El país vuelve a mirar de frente el rostro de su violencia simbólica. Esta vez, encarnada en una ex aspirante a Señorita Colombia que, con una sonrisa de pasarela, preguntó en un video: “¿Bala para Petro o para Quintero?”. Detrás de la broma —disfrazada de humor, de ligereza— se esconde un reflejo mucho más profundo: la normalización del odio como espectáculo, el discurso político convertido en chisme, la bala convertida en meme.

Laura Gallego Solís, conocida en redes como “Miss Paraca”, protagonizó uno de los episodios más comentados de los últimos días.
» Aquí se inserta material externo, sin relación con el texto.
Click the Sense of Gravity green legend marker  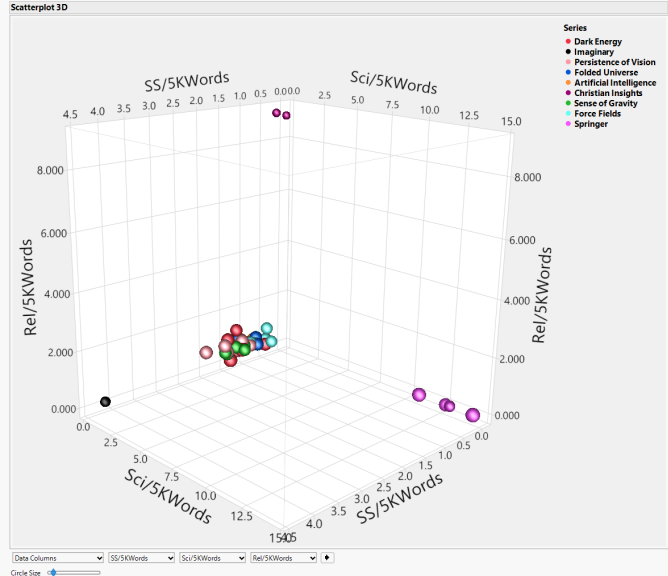[x=568, y=103]
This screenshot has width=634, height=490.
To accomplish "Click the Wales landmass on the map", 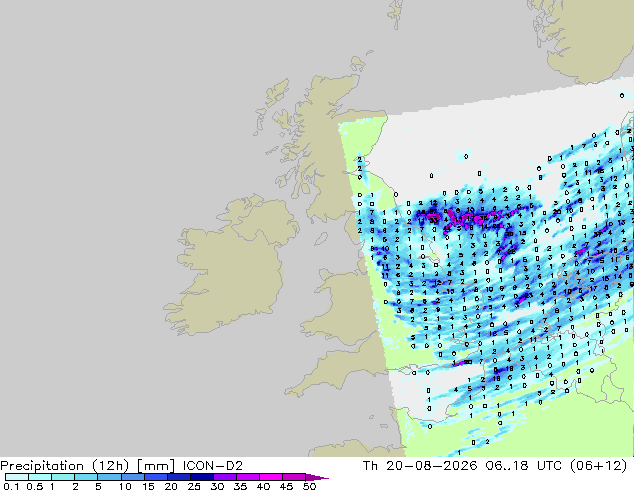I will click(x=344, y=305).
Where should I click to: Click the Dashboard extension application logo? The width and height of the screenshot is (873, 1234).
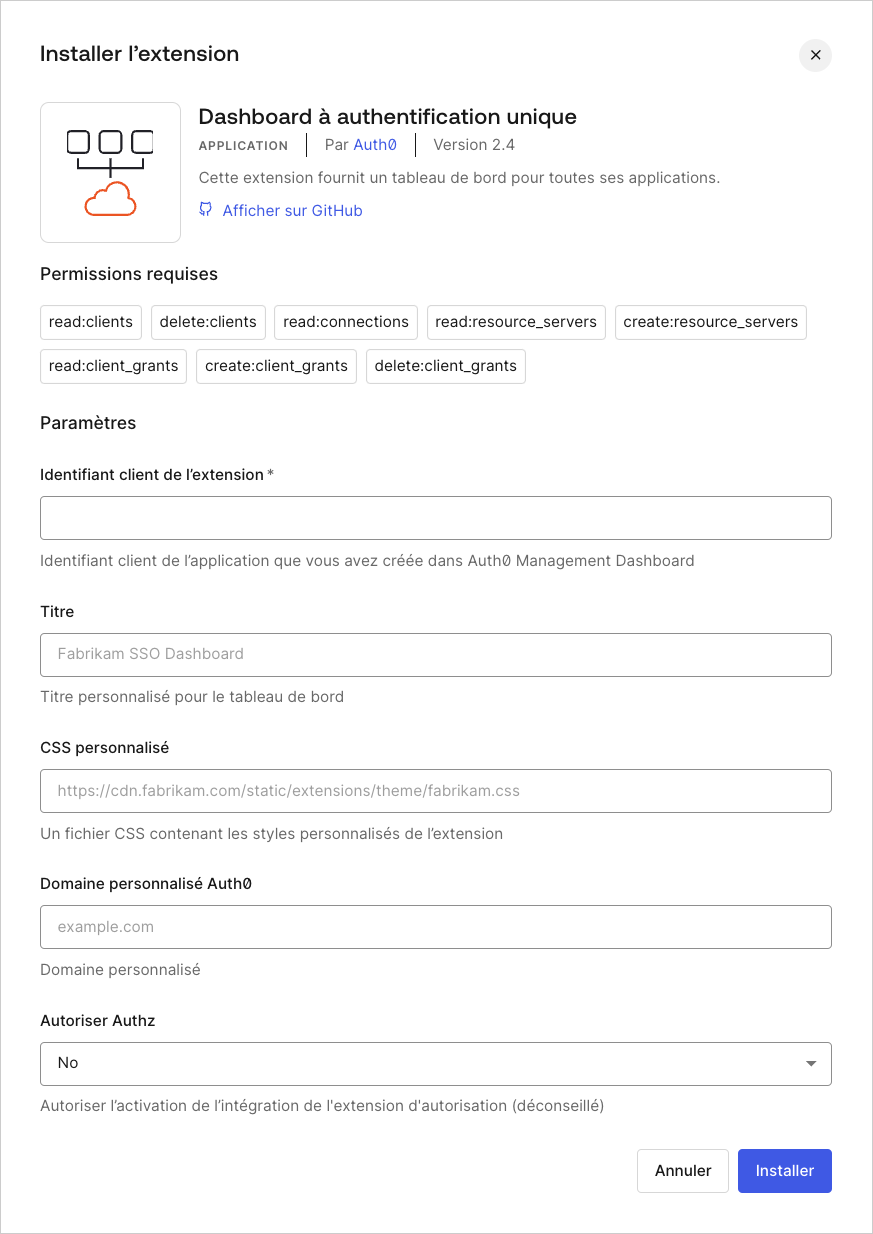click(110, 172)
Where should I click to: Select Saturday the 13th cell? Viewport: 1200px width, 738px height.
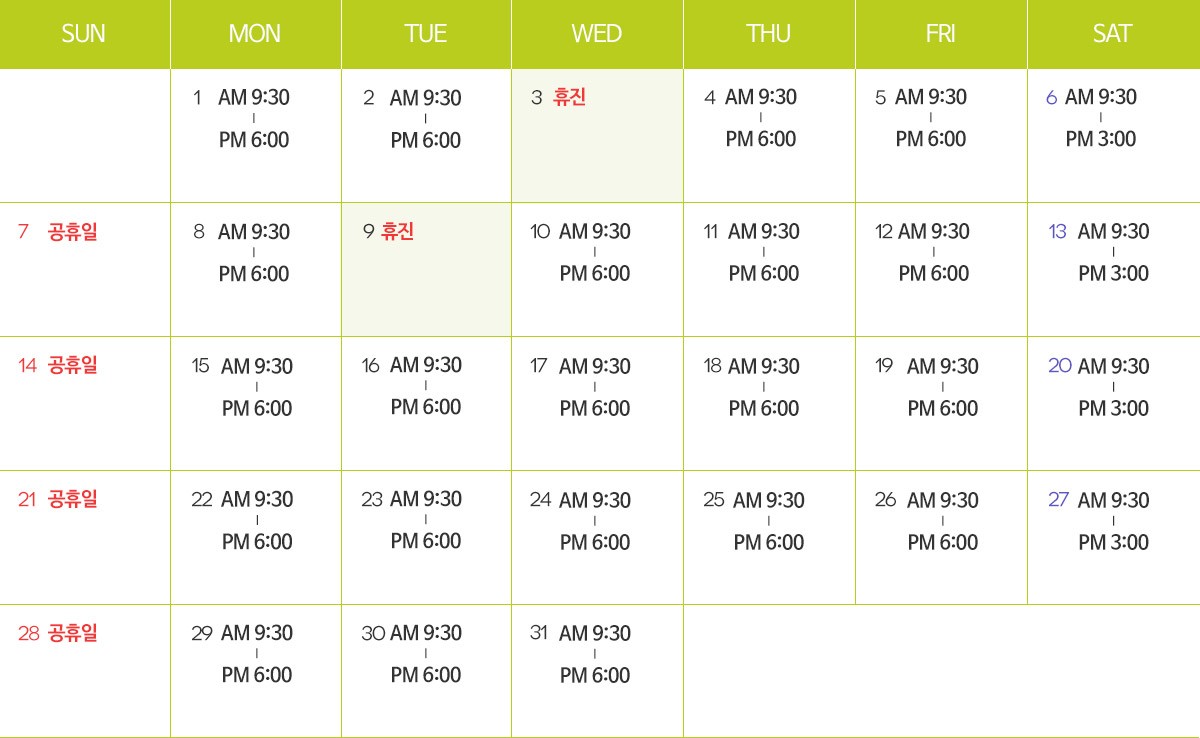(x=1114, y=269)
Junto a dos precandidatos presidenciales, lanzó la “dinámica” de elegir a quién “darle bala”: al presidente Gustavo Petro o al exalcalde Daniel Quintero Calle. Uno de los presentes respondió: “A Quintero”, y ella replicó entre risas: “Pero al menos un cachazo a Petro”. Una frase que, en un país herido por la guerra, suena menos a broma y más a eco de las palabras que durante décadas alimentaron el exterminio de la diferencia política.

Lo que algunos intentaron reducir a una “ocurrencia” o “malentendido” es, en realidad, la expresión de una vieja costumbre: la politiquería envuelta en lentejuelas. Detrás del gesto superficial se asoma la lógica del poder mediático, donde la figura pública no necesita discurso, sino cámara. La farándula se ha vuelto el nuevo escenario de la política tradicional: se vende ideología disfrazada de glamour, se construye odio con filtros y micrófonos. No se trata solo de una candidata, sino de un país en el que el espectáculo suplanta al pensamiento, donde la consigna “dar bala” encuentra eco en la trivialización del asesinato político.
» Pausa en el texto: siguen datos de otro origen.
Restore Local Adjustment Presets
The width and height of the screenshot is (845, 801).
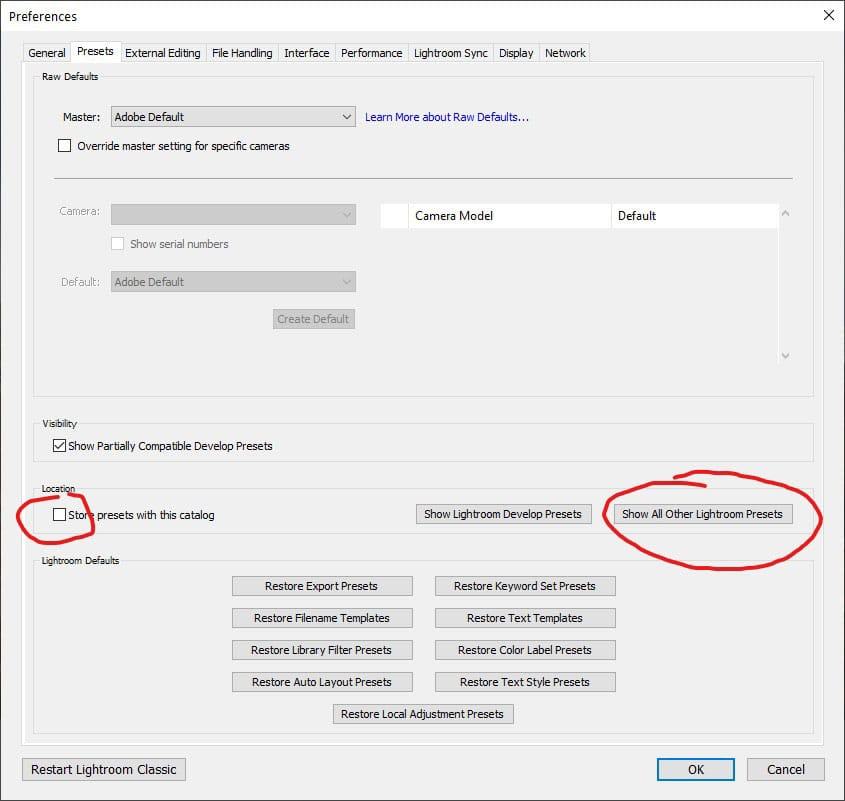coord(422,714)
El propio presidente Petro calificó el hecho como “mujer violenta. Cultura de matar la diferencia. Cultura del fascismo”. Y tiene razón. No se trata de un exabrupto individual, sino de un síntoma colectivo: la violencia verbal se volvió entretenimiento, el discurso de odio es parte del menú digital. Cada “like” a un comentario violento es un pequeño disparo simbólico que normaliza la idea de que el adversario político puede ser eliminado, callado, humillado. En los estudios, en los sets, en los reels, se repite una pedagogía de la bala.

Frente a eso, urge construir otro lenguaje político, otra forma de comunicación popular, una que desmonte el espectáculo de la violencia y reivindique la palabra como herramienta de transformación. La resistencia no se expresa con amenazas, sino con conciencia, con organización, con voz colectiva. Es hora de descolonizar la política del show y devolverla al territorio, al barrio, al campo, al aula. La respuesta a la “Miss Paraca” no debe ser el linchamiento mediático, sino la comprensión de por qué en este país tantos aplauden la violencia y tan pocos entienden su raíz.

Hay que desmontar el brillo del odio y sustituirlo por la dignidad de la palabra. Convertir la rabia en conciencia, la indignación en poder popular. Porque mientras el poder siga fabricando reinas que bromean con la muerte, la única corona legítima será la de los pueblos que se levantan a pensar, a construir, a vivir.

“Miss Paraca” no es solo una anécdota viral, es un espejo. Nos muestra el país que fuimos: un país que ríe con la bala, que baila con la violencia, que aplaude el fascismo de pantalla. Pero también es una oportunidad: la de romper el guion, escribir otro relato, hacer de la palabra el arma de los pueblos que ya no quieren callar.